Why I Don't Collect Things

Posted on September 27, 2010


The members of my family were always avid collectors.  My grandfather, in addition to collecting wives, used to bring discarded items home from abandoned properties that were undergoing renovation.  He was a paperhanger, and he never saw an old item (or a young woman) he didn’t like.  My grandmother (actually my step-grandmother and his second wife) usually made him throw the items out.  Among the junk, there were valuable antiques and large vintage architectural details like marble slabs.  My grandfather had no discretion and my grandmother had no vision.

My Uncle George, like his father, was an avid collector.  But unlike my grandfather, who collected both useful and useless items that he never paid for, George specialized only in useless items that he always paid a premium for, intending to resell them and make a fortune.  One of his early collections was old taxi cabs.  And, as he lived with my grandparents, he stored them all over the lawn, until my grandfather ordered him one day to make them disappear.  From then on, George’s collections consisted of much smaller items that could be stored in my parents’ basement.  One day, I opened a closet in the basement and saw that it was filled with mens’ underwear and socks.  Dozens and dozens of boxes of them.  After that, really ugly paintings started appearing on our walls.  George told us he was waiting for the artists to die so he could cash in.  I hoped it wasn’t the same for the people who made the underwear.  After my mom died, George specialized in collecting items that didn’t need to be stored anywhere, mainly stocks whose value went in only one direction.  And that wasn’t up.
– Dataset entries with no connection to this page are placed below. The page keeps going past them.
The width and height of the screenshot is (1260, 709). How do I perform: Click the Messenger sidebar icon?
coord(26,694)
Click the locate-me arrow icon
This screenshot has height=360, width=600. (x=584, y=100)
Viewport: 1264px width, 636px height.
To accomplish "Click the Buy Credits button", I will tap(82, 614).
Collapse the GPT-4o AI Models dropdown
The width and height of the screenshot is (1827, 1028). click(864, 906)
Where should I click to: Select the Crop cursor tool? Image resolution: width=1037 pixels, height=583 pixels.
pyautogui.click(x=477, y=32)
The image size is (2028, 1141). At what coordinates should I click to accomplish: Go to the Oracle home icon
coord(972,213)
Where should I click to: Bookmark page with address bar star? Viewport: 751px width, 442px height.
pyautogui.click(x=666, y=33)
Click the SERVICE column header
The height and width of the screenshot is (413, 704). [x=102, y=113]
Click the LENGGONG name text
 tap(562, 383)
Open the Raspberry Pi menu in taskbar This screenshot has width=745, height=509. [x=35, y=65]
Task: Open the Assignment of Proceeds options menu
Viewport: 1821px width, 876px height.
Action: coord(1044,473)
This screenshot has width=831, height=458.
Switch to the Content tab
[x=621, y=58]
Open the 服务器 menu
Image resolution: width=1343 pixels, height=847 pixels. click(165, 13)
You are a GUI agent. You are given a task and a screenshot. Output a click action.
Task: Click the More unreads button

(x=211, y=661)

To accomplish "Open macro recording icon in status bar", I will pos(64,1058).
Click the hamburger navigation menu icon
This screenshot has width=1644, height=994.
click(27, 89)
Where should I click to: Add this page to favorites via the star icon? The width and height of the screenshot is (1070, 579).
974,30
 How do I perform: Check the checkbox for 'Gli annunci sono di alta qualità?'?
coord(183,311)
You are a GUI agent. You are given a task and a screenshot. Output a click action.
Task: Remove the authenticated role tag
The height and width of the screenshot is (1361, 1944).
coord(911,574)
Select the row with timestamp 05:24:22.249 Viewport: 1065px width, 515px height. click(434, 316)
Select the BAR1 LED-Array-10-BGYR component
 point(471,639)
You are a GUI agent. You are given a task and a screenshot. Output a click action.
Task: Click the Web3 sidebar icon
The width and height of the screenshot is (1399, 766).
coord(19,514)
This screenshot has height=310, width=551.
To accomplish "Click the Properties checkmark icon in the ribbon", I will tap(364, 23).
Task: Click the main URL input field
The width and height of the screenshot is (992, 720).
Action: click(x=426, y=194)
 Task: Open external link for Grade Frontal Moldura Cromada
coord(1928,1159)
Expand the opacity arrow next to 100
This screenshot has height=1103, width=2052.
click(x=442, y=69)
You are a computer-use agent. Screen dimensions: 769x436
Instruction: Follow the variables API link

My Uncle Sid collected girlie magazines and pin up calendars. No stashing this stuff away in closets or under beds for Sid.  He was proud of his collections and displayed them prominently.  For some reason, my aunt was oblivious to the fact that their apartment looked like the back room of a video store, the one with the sign that says “Adults Only Beyond This Point.”  My parents were oblivious as well.  I think it was because Sid was such a good, innocent soul, no one associated his “collections” as anything but harmless.  The result was that from age six on, Playboy was my reading material of choice. For those of you skeptics out there (“Ha ha! Nobody READS Playboy!”) I will tell you that I thought the cartoons were funny.


My Aunt Gert, Sid’s wife, collected clothing and household items she purchased from catalogues.  I use the word “collected” in its true sense.  These were items never intended to be worn or used.  There is, as I write this, 26 jumbo-sized lawn and leaf bags filled with brand new clothing, stored neatly away in her attic.  Come to think of it, she collected the catalogs as well.  Huge towers of them, all over the living room.


My dad collected stamps and coins and paper goods.  Lest you think there was nothing odd about that, I will say that he had his own made up language and numerical system that he used to identify everything with.  Everything he purchased had a secret code on it, so that, try as you might, you could never figure out the date he bought the toilet paper.


At various times in my adult life, I collected antique furniture, dishes, and home décor.  I’ve also bought and sold Oriental rugs.  I never collected anything that I didn’t use, and I loved everything I collected.  But a funny thing happened to me after age 50 or so.  Not only did I lose my desire to bring my car to a screeching halt at every garage sale and estate sale I saw, I began to sell off what I had.  Little by little, my prized possessions  disappeared.  I’ve got just a few pieces left.  It’s liberating to just love what I have without lusting for that next conquest.  It’s even more liberating to know that, at least in this sense, I’ve managed to avoid my family’s quirks.